Yesterday, the owner of one of New York state’s dirtiest and oldest coal power plants said it will dump coal from its future plans. In the face of strong opposition from environmental groups opposed to the prospect of restarting coal-fired power generation at the Danskammer plant in the Mid-Hudson Valley, Helios Power Capital said in a letter to the New York Public Service Commission that it is “unnecessary” to use coal at the plant and that the company has “no intention to do so.”
The Danskammer plant shut down in October 2012. Despite announced plans to demolish the plant, in April 2014, Helios filed an application with the New York Public Service Commission (PSC) to reopen the plant and begin burning coal once again. However, due to strong public opposition from Earthjustice, Sierra Club, and the National Parks Conservation Association, Helios yesterday retreated from its plans to start burning coal again at Danskammer.
“Helios made the right decision to stop burning coal in Newburgh. This is a major victory for public health,” said Earthjustice attorney Charles McPhedran. “We all must make sure this decision is permanent, and focus on the opportunities in renewable energy and energy efficiency.”
“Helios has seen the writing on the wall, coal has no place in the Empire State,” said Lisa Dix, New York Senior Representative for the Beyond Coal Campaign at Sierra Club. “They’ve realized what many of us knew all along; coal fired power is a step backwards for New York. Our state has a real opportunity to invest in clean, safe, reliable twenty first century energy options. But when we look towards coal for our energy solutions, even companies like Helios have found that it’s simply a bad deal.
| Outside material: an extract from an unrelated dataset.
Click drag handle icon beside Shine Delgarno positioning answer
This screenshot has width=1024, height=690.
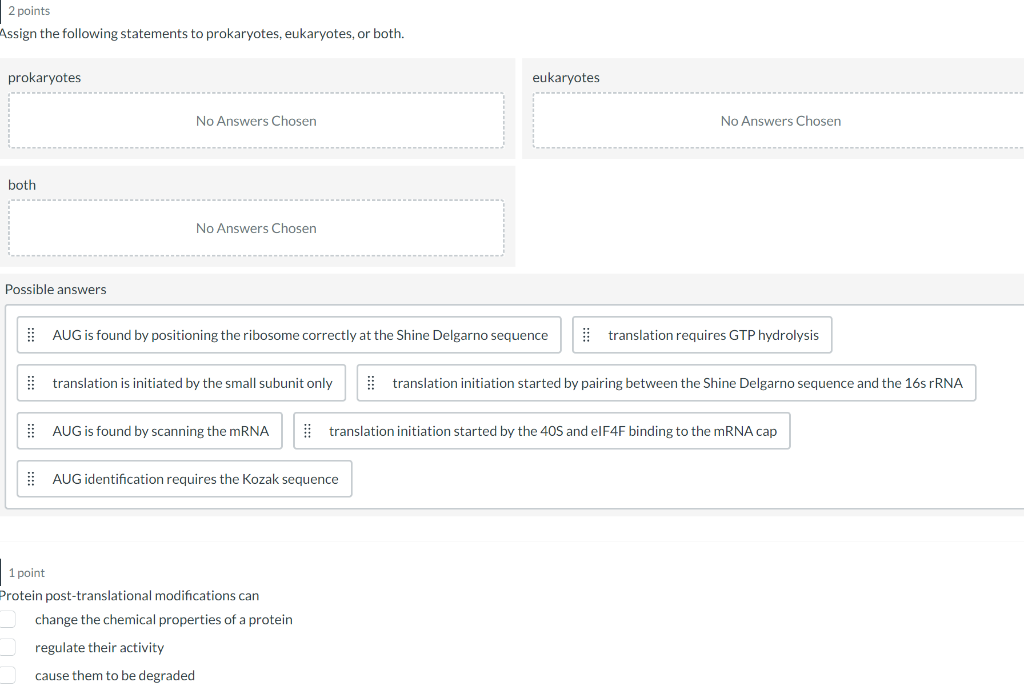[x=31, y=335]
We need Governor Cuomo to live up to his promises to protect our families from climate disruption, clean up the utility industry and move our state away from dirty and dangerous coal plants.”
“For over 50 years, Acadia National Park and the many treasured natural places of the Northeast were downwind of Danskammer's coal pollution," said Cortney Worrall, the National Parks Conservation Association’s Northeast Senior Regional Director. "Finally, Acadia’s two million annual visitors will get to breathe cleaner air."
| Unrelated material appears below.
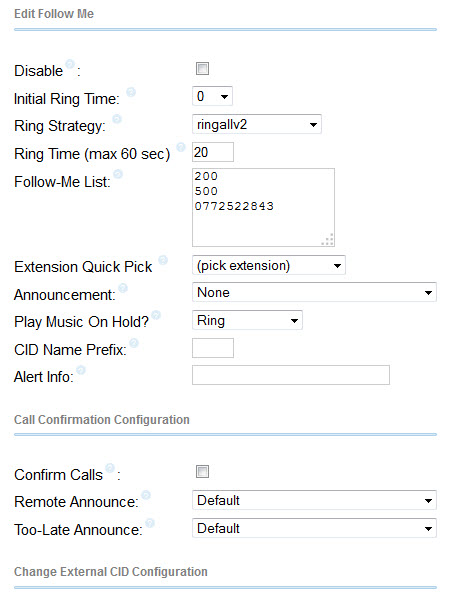Tick the Disable follow me checkbox
Image resolution: width=461 pixels, height=600 pixels.
pos(202,69)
Yesterday’s announcement represented a major step in the effort to end the harmful impacts of the Danskammer coal plant on Newburgh, NY and other surrounding communities. For decades, Danskammer had released harmful soot, smog and other dangerous forms of pollution that cause asthma attacks, respiratory illness, and heart disease, and lead to haze pollution that obstructs views of national parks and landmarks. In 2012, Earthjustice, Sierra Club, and the National Parks Conservation Association brought suit in federal court seeking to require significant reduction of such pollution in order to address the haze pollution caused by the Danskammer plant. And Sierra Club and Earthjustice have challenged the New York Public Service Commission’s efforts to encourage the reopening of Danskammer as a coal plant since those efforts started in the fall of 2013.